(Stored entries)
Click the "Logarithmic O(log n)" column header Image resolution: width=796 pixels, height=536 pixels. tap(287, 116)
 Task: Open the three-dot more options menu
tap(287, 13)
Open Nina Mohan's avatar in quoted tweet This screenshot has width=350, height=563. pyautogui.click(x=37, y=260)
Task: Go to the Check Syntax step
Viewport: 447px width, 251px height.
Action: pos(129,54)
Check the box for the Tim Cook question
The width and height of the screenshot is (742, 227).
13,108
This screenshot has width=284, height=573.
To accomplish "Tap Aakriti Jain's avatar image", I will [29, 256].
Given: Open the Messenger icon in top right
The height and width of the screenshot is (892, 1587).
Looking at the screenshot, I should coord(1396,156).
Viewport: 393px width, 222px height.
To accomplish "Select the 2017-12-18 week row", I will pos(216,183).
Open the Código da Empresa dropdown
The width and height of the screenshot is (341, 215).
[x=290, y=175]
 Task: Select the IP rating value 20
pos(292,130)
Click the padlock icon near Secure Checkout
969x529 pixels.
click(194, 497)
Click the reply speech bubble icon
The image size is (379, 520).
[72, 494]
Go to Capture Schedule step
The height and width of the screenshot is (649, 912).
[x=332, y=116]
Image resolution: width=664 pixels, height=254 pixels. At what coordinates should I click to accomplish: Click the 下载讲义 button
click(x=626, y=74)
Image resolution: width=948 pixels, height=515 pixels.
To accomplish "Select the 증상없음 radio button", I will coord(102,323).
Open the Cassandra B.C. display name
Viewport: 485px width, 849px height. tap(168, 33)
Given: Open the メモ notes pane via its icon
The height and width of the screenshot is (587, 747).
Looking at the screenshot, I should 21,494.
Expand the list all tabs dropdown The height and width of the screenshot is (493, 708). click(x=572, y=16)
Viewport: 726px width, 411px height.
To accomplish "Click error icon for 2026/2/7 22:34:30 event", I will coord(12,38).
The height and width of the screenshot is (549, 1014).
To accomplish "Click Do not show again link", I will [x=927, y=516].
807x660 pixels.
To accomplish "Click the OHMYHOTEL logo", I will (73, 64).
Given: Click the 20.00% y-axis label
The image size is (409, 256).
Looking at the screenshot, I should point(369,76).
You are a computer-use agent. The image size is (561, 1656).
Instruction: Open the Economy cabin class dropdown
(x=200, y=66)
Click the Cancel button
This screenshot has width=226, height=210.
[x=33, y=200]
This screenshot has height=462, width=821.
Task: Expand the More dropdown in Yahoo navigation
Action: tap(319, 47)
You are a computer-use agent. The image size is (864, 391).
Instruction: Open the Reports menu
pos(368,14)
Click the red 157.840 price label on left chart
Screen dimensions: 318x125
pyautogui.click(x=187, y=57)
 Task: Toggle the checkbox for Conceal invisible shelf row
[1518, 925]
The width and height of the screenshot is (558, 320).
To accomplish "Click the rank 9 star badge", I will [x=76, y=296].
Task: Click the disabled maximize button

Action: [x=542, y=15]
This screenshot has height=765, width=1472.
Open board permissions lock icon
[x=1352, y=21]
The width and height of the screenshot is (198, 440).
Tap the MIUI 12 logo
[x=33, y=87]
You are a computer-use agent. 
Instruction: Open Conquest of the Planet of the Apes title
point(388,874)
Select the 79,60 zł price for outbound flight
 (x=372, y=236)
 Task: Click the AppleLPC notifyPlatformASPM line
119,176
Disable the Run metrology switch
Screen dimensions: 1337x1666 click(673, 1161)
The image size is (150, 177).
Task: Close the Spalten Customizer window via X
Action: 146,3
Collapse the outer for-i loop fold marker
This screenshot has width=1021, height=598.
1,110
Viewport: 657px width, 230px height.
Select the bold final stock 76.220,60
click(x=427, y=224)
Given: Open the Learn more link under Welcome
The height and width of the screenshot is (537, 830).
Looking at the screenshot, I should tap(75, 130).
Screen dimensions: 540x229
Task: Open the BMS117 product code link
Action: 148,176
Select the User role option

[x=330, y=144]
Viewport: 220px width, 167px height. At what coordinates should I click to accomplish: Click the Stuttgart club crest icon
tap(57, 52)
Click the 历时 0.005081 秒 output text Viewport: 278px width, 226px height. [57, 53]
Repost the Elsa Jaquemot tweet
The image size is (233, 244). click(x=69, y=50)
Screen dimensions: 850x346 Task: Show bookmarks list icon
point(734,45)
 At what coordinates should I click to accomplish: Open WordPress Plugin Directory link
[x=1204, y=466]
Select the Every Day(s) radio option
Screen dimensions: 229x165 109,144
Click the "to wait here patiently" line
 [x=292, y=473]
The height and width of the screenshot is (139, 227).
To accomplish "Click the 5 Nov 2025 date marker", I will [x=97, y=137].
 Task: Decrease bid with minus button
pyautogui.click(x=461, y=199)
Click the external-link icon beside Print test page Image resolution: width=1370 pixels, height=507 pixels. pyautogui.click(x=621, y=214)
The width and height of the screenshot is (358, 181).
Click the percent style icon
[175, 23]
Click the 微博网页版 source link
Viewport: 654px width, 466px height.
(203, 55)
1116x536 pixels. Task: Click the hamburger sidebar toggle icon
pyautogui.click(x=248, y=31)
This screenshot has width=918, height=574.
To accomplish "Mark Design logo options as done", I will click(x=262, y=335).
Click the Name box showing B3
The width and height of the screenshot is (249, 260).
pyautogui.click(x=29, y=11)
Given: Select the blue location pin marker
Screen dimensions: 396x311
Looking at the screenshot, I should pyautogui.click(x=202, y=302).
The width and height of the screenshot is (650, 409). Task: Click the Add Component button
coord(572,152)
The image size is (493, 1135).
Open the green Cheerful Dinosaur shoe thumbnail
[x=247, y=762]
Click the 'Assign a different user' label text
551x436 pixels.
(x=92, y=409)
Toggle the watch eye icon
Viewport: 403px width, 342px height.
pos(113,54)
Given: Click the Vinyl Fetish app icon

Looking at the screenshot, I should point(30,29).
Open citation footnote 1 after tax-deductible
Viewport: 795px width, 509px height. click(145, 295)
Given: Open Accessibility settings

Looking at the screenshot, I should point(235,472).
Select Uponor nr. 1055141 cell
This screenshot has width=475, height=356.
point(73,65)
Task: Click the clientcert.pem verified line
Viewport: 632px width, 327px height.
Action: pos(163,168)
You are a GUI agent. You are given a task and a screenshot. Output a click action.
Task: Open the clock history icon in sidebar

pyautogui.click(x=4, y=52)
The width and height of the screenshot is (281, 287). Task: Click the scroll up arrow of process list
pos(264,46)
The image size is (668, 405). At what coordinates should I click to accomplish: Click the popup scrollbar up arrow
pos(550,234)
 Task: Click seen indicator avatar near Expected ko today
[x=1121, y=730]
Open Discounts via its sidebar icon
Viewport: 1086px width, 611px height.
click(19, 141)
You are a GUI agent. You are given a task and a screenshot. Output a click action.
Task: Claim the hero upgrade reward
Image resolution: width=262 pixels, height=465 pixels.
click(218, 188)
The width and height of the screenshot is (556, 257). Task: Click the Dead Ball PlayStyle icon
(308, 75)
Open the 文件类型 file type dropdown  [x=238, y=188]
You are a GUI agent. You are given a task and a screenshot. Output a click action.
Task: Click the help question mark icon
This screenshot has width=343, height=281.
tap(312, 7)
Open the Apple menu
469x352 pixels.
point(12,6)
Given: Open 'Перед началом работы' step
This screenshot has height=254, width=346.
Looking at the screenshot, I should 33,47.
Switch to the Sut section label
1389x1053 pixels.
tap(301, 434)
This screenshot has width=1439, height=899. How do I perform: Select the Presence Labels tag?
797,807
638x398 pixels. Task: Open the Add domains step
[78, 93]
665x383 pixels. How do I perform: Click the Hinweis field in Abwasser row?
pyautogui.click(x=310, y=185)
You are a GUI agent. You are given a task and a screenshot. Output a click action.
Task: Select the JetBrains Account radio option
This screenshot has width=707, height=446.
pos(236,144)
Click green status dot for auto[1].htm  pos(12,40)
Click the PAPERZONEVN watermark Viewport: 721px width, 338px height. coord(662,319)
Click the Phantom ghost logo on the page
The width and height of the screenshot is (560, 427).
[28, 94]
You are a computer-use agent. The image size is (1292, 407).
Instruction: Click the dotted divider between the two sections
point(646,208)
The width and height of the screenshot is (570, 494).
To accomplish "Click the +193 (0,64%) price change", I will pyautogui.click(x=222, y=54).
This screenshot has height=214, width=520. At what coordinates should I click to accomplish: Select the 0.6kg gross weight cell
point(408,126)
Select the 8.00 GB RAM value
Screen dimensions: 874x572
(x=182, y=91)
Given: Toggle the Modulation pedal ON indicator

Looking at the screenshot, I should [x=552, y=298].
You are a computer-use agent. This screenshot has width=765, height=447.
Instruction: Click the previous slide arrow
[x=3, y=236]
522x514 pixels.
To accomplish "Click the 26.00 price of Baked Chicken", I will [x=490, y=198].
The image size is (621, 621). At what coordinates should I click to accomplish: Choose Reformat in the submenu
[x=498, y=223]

> [Task goal]: Take the lines above from the one containing "Open Nina Mohan's" down to the one containing "Open the Código da Empresa dropdown", and transcribe them exactly, both ends included.

> [Result for this task]:
Open Nina Mohan's avatar in quoted tweet This screenshot has width=350, height=563. pyautogui.click(x=37, y=260)
Task: Go to the Check Syntax step
Viewport: 447px width, 251px height.
Action: pos(129,54)
Check the box for the Tim Cook question
The width and height of the screenshot is (742, 227).
13,108
This screenshot has width=284, height=573.
To accomplish "Tap Aakriti Jain's avatar image", I will [29, 256].
Given: Open the Messenger icon in top right
The height and width of the screenshot is (892, 1587).
Looking at the screenshot, I should coord(1396,156).
Viewport: 393px width, 222px height.
To accomplish "Select the 2017-12-18 week row", I will pos(216,183).
Open the Código da Empresa dropdown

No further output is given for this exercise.